Tarcísio Meira; Simplício e Izabel Cristina.
Tarcísio Meira como sertanejo - Aos 34 anos Tarcísio Meira protagonizou brilhantemente o personagem principal deixando longe sua imagem de galã para interpretar o sofrido Quelé. Jece Valadão igualmente excelente não precisando se esforçar muito para compor mais um canalha na extensa galeria de tipos que viveu no cinema, se bem que seu personagem Cesídio termina por se redimir e lutar ao lado de Quelé. A linda Rossana Ghessa, italiana de nascimento, era uma resposta do cinema brasileiro a Claudia Cardinalle e sai-se bem como Maria do Carmo, personagem completamente diferente das tantas que se acostumou a interpretar mas com igual poder de sedução. E sensualidade é o que não falta também à bonita Izabel Cristina, em papel menor. Elizângela, aos 14 anos é Marizolina, ela que teve seu auge como mulher sensual nas novelas nacionais. Sergio Hingst, eficiente como de hábito completa o elenco central que tem um Lampião alourado e sem os óculos característicos. Jorge Karam é um dos cangaceiros e Simplício (Francisco Flaviano de Almeida) tem participação pequena mas cansativa o suficiente superatuando desnecessariamente. Anselmo Duarte era muito bom na direção de atores mas acabou deixando Simplício se exceder.
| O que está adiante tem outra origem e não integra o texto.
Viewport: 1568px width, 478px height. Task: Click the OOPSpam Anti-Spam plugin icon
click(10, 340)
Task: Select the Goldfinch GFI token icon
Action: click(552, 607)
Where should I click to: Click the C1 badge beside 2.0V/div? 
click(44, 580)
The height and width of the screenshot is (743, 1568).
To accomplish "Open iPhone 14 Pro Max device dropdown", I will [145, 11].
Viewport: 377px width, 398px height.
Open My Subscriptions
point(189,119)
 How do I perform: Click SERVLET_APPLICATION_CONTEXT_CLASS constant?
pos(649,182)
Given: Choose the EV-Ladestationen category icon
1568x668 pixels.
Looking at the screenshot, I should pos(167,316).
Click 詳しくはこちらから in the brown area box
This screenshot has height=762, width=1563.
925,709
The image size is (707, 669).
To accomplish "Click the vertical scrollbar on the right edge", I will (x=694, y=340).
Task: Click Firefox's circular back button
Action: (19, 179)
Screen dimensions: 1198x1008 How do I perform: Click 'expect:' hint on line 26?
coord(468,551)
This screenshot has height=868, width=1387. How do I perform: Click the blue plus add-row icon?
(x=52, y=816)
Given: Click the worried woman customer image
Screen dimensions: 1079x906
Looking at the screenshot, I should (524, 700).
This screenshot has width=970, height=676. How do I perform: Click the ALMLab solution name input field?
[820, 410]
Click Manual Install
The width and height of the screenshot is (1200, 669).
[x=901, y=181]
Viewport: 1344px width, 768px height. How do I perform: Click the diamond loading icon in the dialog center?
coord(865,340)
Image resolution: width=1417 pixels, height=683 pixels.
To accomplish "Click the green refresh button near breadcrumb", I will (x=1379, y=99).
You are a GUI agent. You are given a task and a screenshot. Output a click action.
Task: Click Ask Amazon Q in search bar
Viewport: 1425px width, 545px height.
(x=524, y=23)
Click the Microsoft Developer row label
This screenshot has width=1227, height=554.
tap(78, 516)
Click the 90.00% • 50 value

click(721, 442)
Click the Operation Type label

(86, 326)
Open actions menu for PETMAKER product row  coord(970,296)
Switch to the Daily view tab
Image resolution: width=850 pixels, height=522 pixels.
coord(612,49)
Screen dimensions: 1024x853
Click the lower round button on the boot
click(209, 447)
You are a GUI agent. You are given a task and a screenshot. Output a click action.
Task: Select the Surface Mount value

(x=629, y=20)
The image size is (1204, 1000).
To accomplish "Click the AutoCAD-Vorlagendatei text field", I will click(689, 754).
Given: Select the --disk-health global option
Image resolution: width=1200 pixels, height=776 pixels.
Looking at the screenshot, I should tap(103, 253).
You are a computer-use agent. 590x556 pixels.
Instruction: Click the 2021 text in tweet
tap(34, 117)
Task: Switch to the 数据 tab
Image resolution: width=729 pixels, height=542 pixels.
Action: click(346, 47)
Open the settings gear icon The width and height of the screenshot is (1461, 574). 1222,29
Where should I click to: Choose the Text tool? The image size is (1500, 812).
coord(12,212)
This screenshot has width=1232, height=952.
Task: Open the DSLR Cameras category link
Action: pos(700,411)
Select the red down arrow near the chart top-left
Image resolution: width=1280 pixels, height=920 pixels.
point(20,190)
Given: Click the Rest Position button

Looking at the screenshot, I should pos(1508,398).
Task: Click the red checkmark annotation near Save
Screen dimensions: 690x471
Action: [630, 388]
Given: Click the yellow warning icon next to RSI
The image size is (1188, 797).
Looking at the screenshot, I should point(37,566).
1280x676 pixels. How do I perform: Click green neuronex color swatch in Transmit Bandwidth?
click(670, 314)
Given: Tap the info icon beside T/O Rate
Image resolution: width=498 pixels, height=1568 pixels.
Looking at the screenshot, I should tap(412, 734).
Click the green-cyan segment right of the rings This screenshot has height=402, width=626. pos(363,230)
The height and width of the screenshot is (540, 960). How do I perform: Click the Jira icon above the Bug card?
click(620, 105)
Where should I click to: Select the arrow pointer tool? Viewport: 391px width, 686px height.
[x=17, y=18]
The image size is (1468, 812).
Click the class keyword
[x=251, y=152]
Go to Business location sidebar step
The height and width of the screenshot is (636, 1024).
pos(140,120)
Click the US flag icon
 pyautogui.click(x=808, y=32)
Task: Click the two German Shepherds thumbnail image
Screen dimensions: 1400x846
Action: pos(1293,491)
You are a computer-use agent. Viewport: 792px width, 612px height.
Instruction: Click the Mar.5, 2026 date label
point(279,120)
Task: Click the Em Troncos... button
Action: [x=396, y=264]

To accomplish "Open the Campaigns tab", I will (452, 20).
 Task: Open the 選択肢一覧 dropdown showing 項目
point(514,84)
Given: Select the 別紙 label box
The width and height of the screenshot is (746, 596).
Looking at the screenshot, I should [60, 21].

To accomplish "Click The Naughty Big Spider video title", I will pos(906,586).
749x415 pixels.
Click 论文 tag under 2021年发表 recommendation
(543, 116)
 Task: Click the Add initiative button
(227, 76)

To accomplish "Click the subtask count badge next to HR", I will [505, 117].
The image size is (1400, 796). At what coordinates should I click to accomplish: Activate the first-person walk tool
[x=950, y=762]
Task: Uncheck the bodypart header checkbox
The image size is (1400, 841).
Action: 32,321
Regina Duarte paris, a filha de Anselmo Duarte faz uma ponta como a noiva de Cesídio.

Rossana Ghessa, Elizângela Vergueiro, Jorge Karam e Sergio Hingst

Tarcísio Meira; Tarcísio e Rossana Ghessa.
Filme descoberto 40 anos depois - Uma vinheta do Canal Brasil diz assim: “O que seria do Brasil sem... o Canal Brasil”. De fato, haveria uma lacuna impossível de ser preenchida pois entre as dezenas e dezenas de produções nacionais rodadas sob os auspícios da Lei Rouanet, o Canal Brasil nos presenteia com um filme como “Quelé do Pajeú” e outros clássicos do nosso cinema. Nossa produção cinematográfica sempre lutou por espaço nas salas exibidoras, como foi o caso deste filme de Anselmo Duarte que permaneceu por seis semanas em cartaz no Cine Windsor. Já a imensa maioria das dezenas (ou centenas) de filmes que o Brasil produz neste novo século são exibidos apenas nas madrugadas do Canal Brasil. A incúria dos donos da nossa cultura permitiu que “Quelé do Pajeú” fosse dado como desaparecido por 40 anos pois não se sabia da existência de uma única cópia sequer. E disso se aproveitou bem Anselmo Duarte que gostava de dizer que seu melhor filme era exatamente “Quelé do Pajeú”, aquele que ninguém mais podia assistir. E uma lenda se criou em torno dessa obra até que um certo Paulo Wenceslau Duarte, descobriu na Europa uma cópia em muito bom estado. Essa cópia foi a exibida na Itália pois contém legendas em Italiano e, ainda bem, foi resgatada e apresentada como presente de Natal em 2016 pelo Canal Brasil. Anselmo Duarte estava certo ao falar bem de “Quelé do Pajeú”, um grande filme, sem dúvida, mas aquém da poética simplicidade de sua obra-prima “O Pagador de Promessas”.